§ **Required action**
What lines in the listing below hold the string "menu"? Please copy them out.

§ **Data excerpts**
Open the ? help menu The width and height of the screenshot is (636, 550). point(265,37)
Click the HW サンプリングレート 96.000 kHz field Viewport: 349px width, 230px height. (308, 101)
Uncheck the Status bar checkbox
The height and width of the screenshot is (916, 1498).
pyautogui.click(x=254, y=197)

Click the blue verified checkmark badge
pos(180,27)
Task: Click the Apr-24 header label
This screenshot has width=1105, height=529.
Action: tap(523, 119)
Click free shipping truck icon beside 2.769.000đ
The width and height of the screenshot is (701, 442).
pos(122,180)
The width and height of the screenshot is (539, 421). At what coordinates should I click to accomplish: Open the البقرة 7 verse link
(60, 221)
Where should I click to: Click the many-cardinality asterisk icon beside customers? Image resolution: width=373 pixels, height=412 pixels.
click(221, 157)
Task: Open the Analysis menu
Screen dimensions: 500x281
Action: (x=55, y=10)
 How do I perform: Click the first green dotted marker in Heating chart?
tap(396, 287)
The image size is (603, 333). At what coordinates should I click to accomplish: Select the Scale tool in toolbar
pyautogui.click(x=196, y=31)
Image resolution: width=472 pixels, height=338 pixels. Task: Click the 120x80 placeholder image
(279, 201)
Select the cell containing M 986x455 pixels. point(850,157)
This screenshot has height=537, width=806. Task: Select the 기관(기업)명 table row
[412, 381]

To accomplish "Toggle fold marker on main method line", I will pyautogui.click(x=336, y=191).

§ **Exercise result**
Open the ? help menu The width and height of the screenshot is (636, 550). point(265,37)
Task: Open the Analysis menu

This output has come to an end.